WORK REQUEST
Working through the entries below, find how many lines include "height", then write only that number.

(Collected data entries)

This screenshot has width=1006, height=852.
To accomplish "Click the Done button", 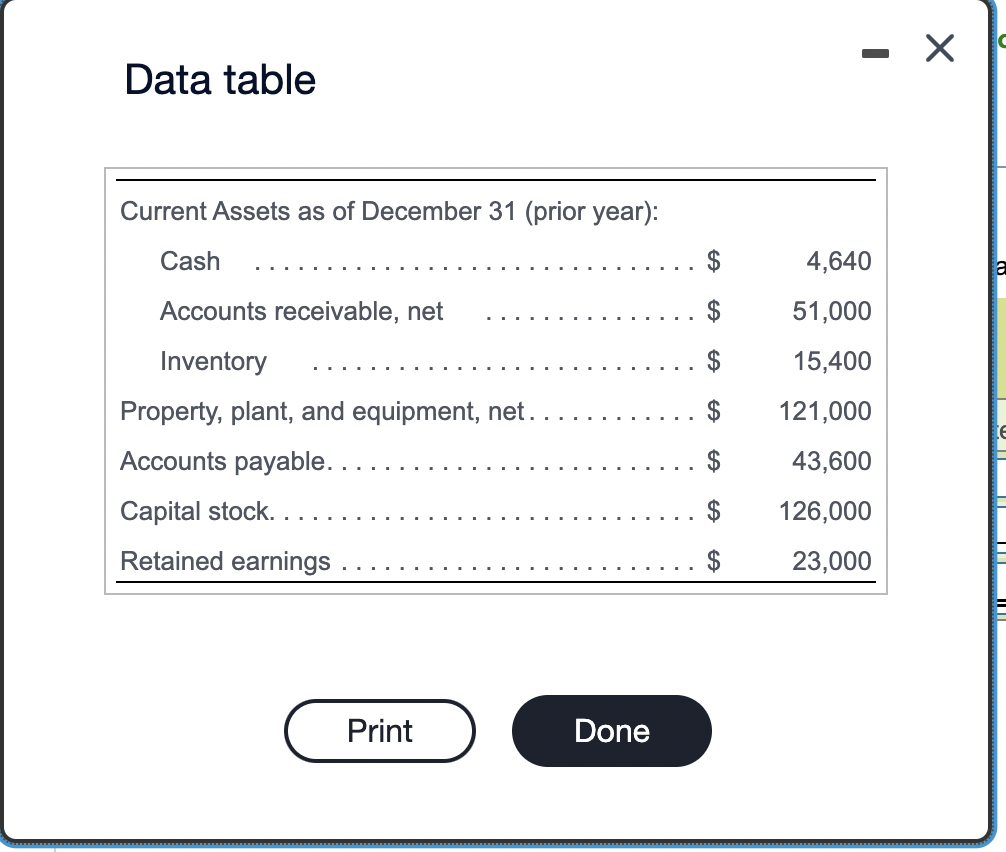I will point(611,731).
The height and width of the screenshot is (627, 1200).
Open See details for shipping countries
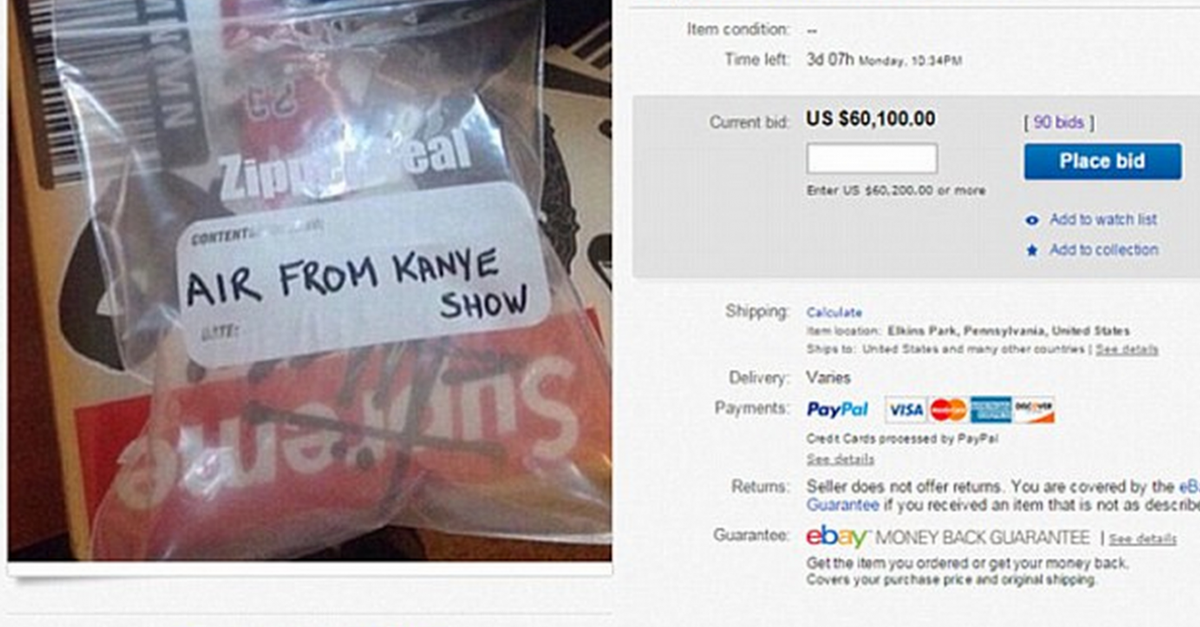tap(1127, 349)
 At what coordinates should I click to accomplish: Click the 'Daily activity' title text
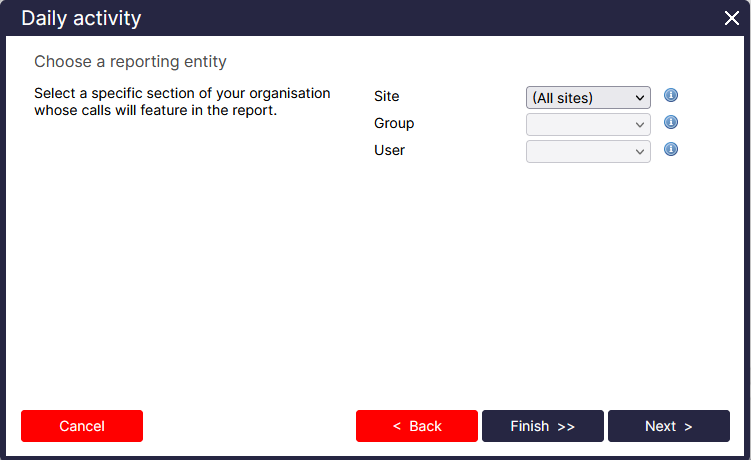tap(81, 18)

RESULT OF THIS TASK
2